火花さんがホワイトの前を過ぎる一瞬、何かを感じた。
ま、知らんこっちゃないが...。
「生きている奴は全員目覚め次第尋問だ。死んだやつは山に埋める。いいな!」
「「「はい!!!」」」
亮吉さんが指示し、組員は遂行するために作業に移った。亮吉さん怖いし、大変そうだ。ただ、それでも皆、文句の一つも言わずに従うものだから、やはり、人となりが出てるんだろう。相当な人格者だ。
「私たちは帰ろっか」
皆、適当に返事して歩き出す。
「本格的に命を狙われる気分はどうでしょうか、大斗くん?」
「聞く必要あるか?最悪だよ」
「でも、これで俺たちを信じられるな?」
「まあ、そうですね。信じるしかない、って感じです」
肩をすくめると、横を歩くホワイトが真剣な顔を浮かべた。
「多分、さっき襲ってきたのは黒の息がかかった奴らで間違いないと思う。
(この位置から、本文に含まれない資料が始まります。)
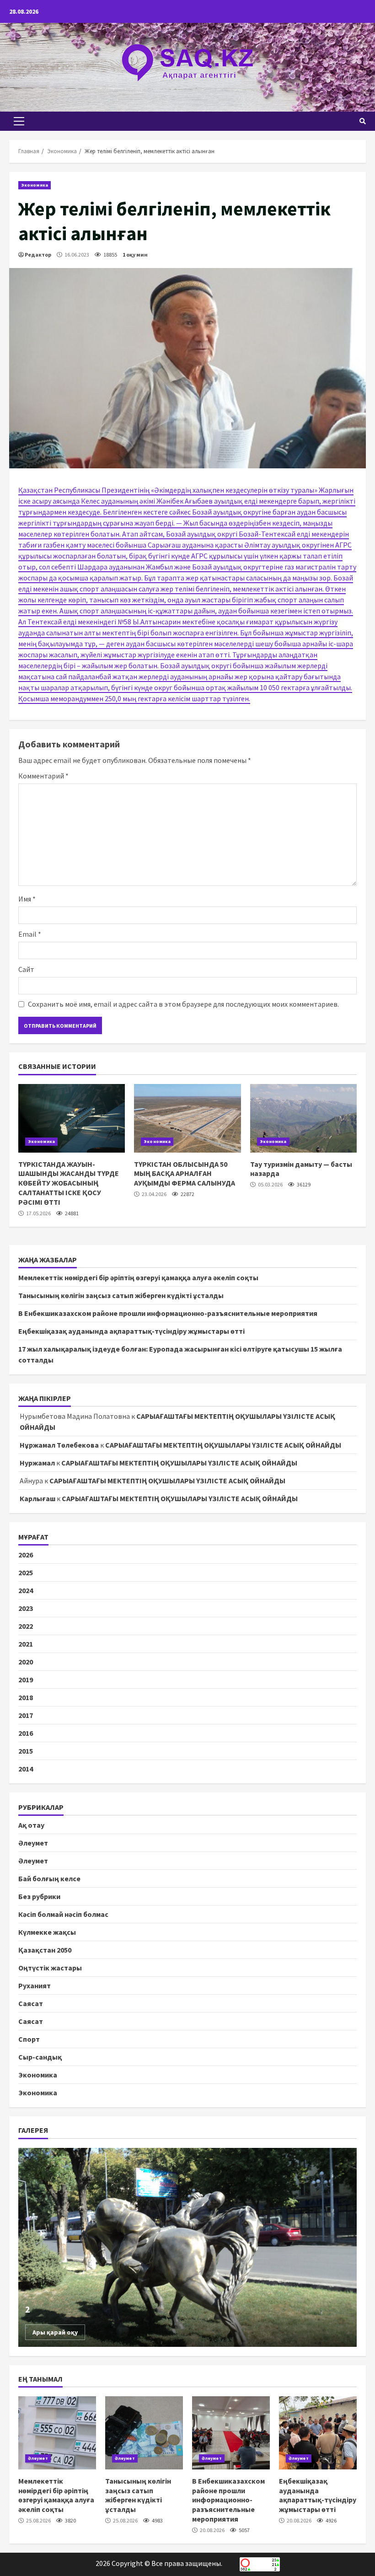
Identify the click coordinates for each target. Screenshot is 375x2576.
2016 (25, 1733)
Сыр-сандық (40, 2056)
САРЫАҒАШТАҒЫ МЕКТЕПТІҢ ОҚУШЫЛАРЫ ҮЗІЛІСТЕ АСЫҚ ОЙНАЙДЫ (223, 1444)
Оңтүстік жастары (50, 1967)
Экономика (34, 185)
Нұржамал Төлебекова (59, 1444)
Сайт (26, 969)
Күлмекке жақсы (47, 1932)
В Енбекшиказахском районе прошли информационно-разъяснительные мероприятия (167, 1313)
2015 (25, 1750)
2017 (25, 1715)
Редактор (38, 254)
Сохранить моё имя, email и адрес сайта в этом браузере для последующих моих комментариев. (183, 1004)
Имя (27, 898)
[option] (187, 2247)
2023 (25, 1608)
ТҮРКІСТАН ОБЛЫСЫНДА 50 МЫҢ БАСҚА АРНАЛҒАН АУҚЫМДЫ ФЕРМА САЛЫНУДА (187, 1118)
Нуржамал (37, 1462)
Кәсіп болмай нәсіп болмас (63, 1914)
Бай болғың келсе (49, 1878)
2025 (25, 1572)
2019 (25, 1679)
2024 (25, 1590)
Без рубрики (39, 1896)
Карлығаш (37, 1498)
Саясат (30, 2003)
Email (29, 934)
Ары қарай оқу (55, 2332)
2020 (25, 1661)
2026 (25, 1554)
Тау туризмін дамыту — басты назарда (303, 1118)
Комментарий (43, 775)
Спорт (29, 2039)
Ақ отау (31, 1825)
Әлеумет (33, 1842)
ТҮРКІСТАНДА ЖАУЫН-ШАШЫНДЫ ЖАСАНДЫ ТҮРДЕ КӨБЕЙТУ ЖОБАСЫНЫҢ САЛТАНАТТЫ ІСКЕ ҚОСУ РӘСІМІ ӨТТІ (71, 1118)
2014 (25, 1768)
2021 (25, 1643)
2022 (25, 1626)
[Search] (362, 121)
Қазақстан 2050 (44, 1949)
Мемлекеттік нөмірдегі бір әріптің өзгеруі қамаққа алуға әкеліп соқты (138, 1277)
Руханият (34, 1985)
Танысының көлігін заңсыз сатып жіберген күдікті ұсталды (121, 1295)
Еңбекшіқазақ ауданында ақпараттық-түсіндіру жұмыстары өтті (131, 1331)
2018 (25, 1697)
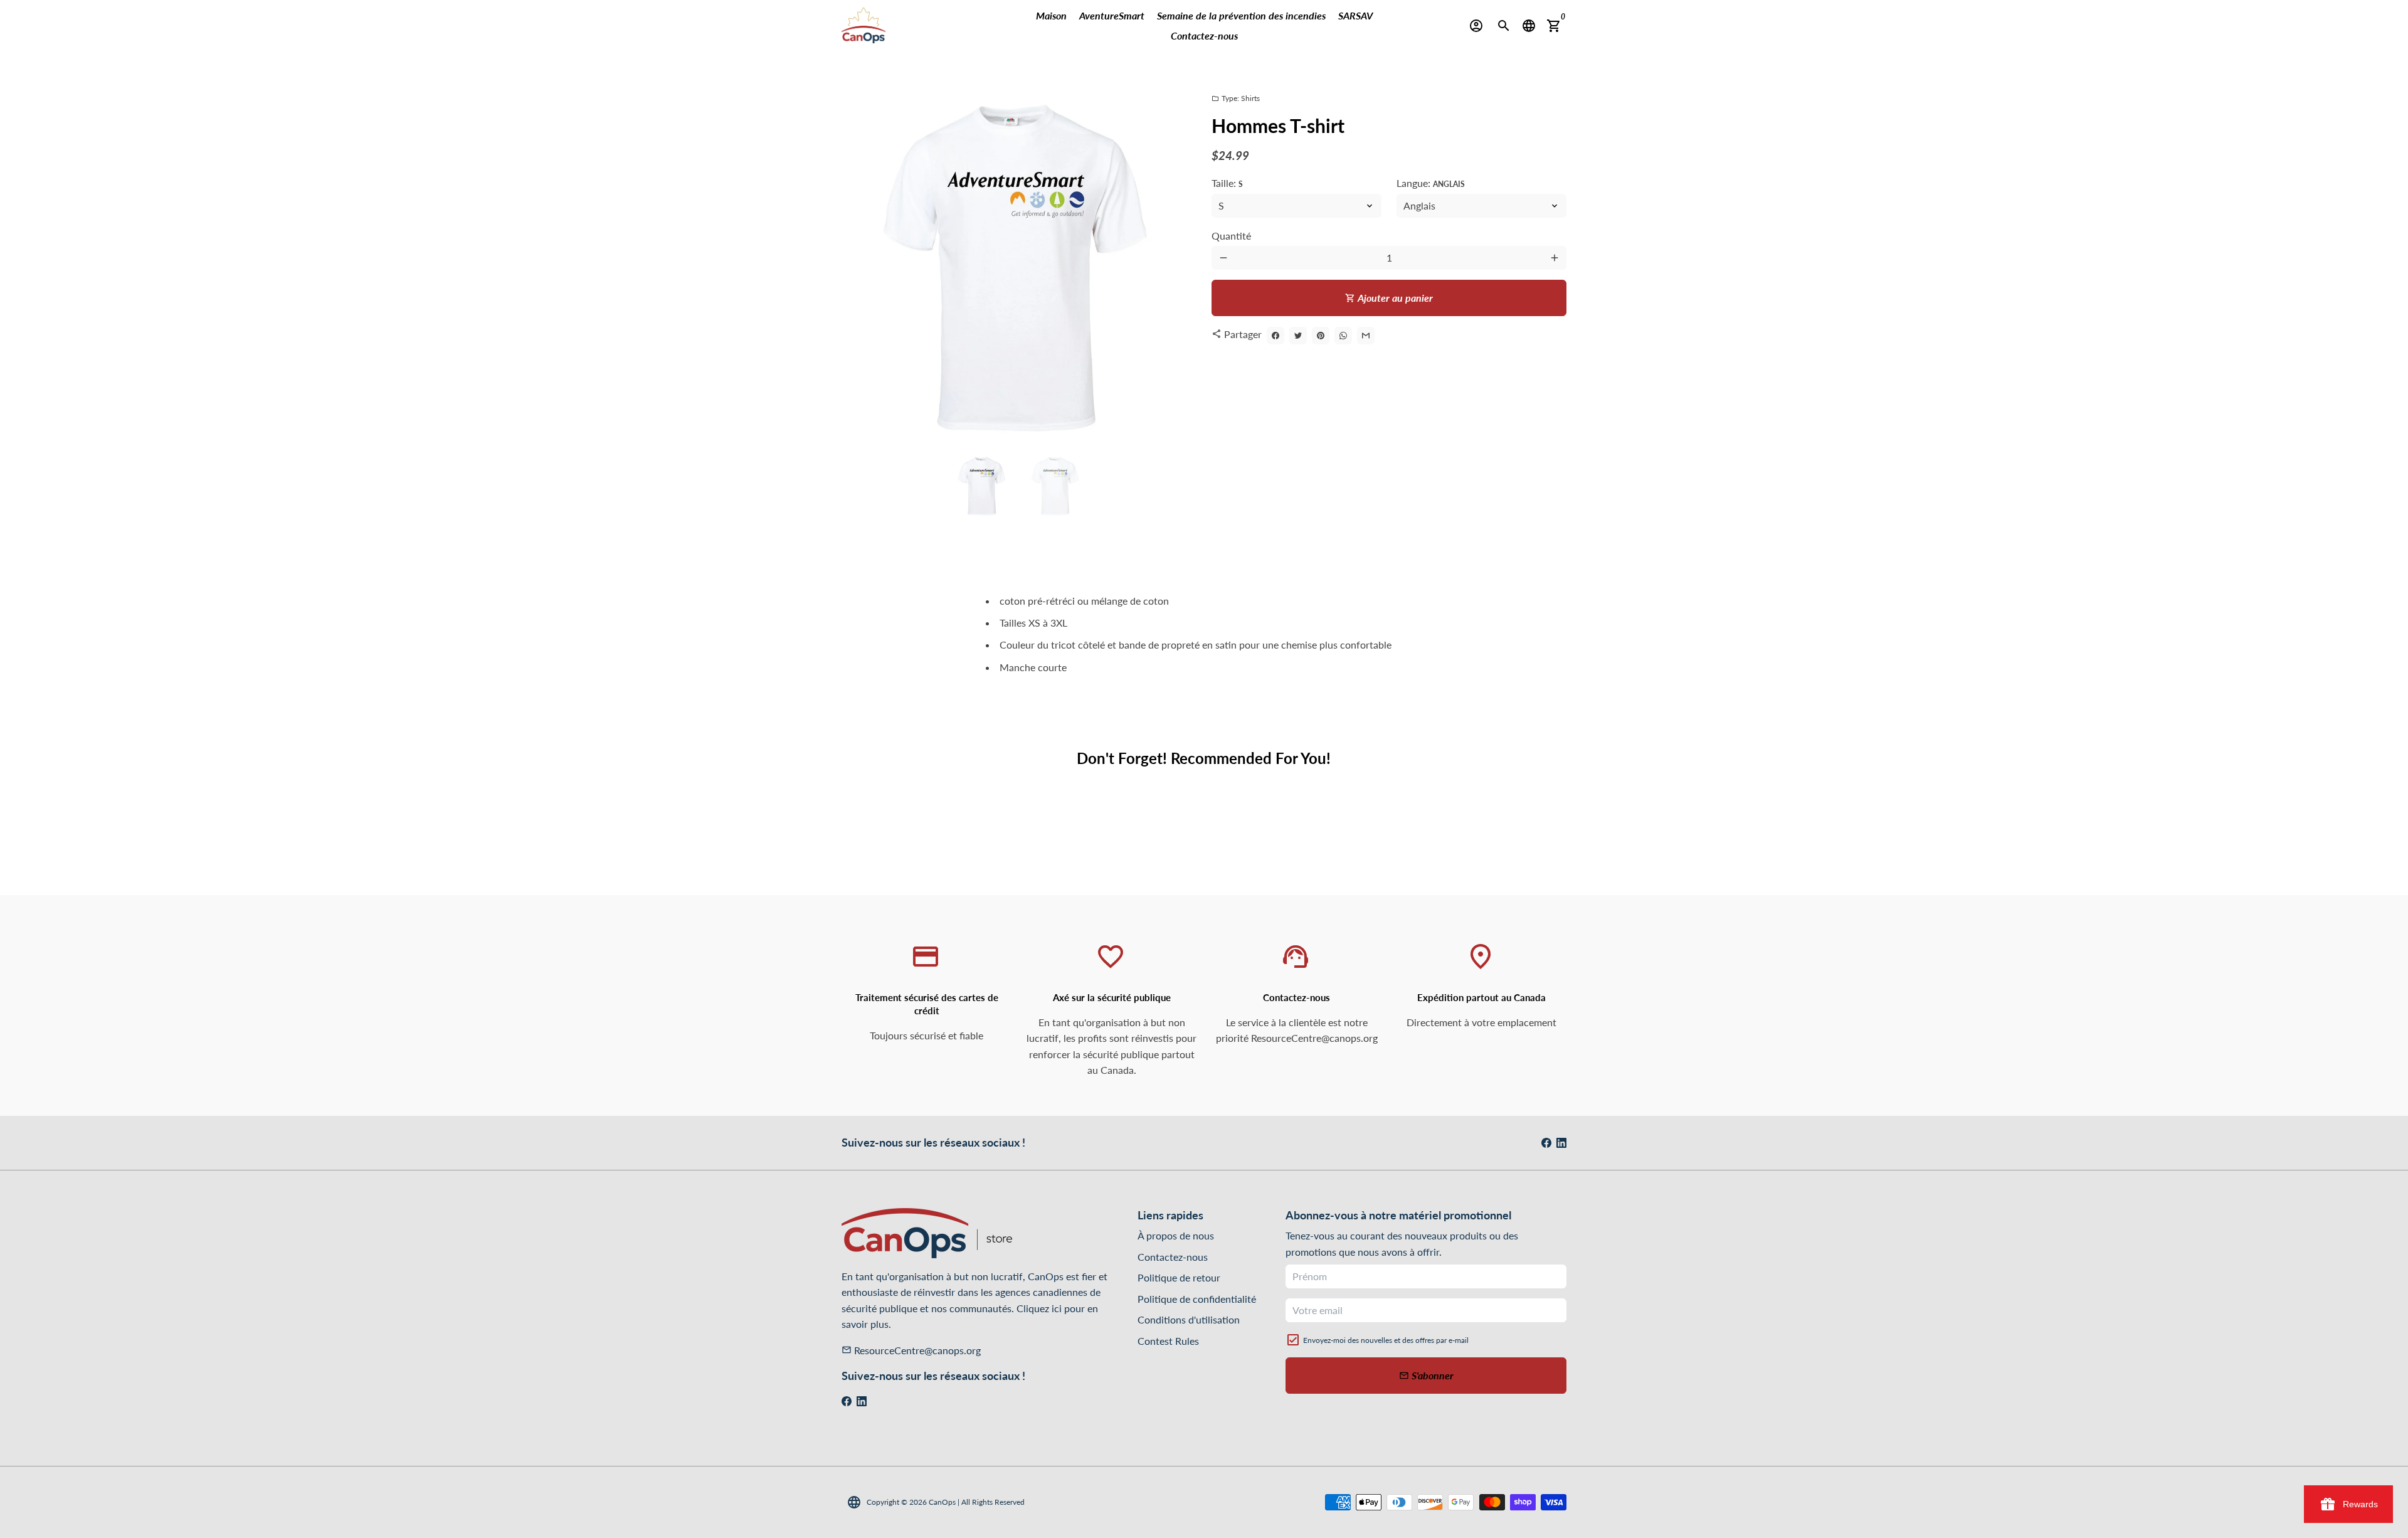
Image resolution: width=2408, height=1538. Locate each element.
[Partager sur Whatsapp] (1343, 335)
ただ、強さからして構成員では無かった。構成員はもっと強いからね」
「マジかよ」
「うん。多分その辺の半グレを何かで釣ったんでしょうね。様子見か、戦力を見るためか...。いずれにせよ、奴らが本腰を入れたって考えていいね。とすれば、こちらも何かアクションを起こさないとねー」
皆、真剣な表情を浮かべる。
ホワイトは「大斗くん」と言って、俺の目を見つめた。
「覚悟は、できてる?」
覚悟、か。
その覚悟が何を示しているか、具体的にはわからない。いや、多分俺が想像しうる全てのことを指しているのだろう。
それは、戦う覚悟。それは、命を賭ける覚悟。それは、仲間を失う覚悟。
「できているか」と聞かれて正直に「はい」と即答できるタマは持ち合わせていない。
ただ
「死にたくないからな。覚悟云々は知らないが。頑張りはするさ」
「なにそれ、頼りないね」
ホワイトはクスクス笑う。
「でも、それで十分だよ」
夕陽はもう沈みかけており、街は色づき始めていた。
BARゴールデンが始まる前に帰るため、足早に帰路に着いた。
月の光も入らない暗い廃墟に、青白いモニターの光が充満している。
モニターの前には男が1人、不敵な笑みを浮かべながら映像を見ていた。
「無理かぁ。想像以上にターゲットの周りがガチガチだな。こりゃ、量より質を高めなきゃ無理っぽいなー」
男は失敗したにも関わらず、どこか楽しげな表情を浮かべ、手に持っていたチェスのコマを並べる。
「にしてもすげーなー、この2人。相手が雑魚だからって39人全員銃持ちだぜ?イカれてるよ」
男は、その狂気の孕んだ眠そうな目を画面に向けて、何度も何度も映像を巻き戻した。
「1人は知らねえけど、1人は知ってるぞ。確か、新倉重蔵だったか。鬼の剣豪、伝説の人斬り、とか異名があったよなぁ。実力も、名前にそぐわない。これは...」
男は声を上げて笑った。
男にとって楽しくて仕方がなかった。
その笑い声は誰もいない廃墟に響く。
ひとしきり笑った後、男は目を見開いた。
「新倉重蔵。こりゃ面白いことに使えそうだな!ははっ、楽しみだなぁ。全く、これは...」
上を見上げ、手を挙げる。恍惚とした表情には、今にも人を殺しそうな狂気を孕んでいた。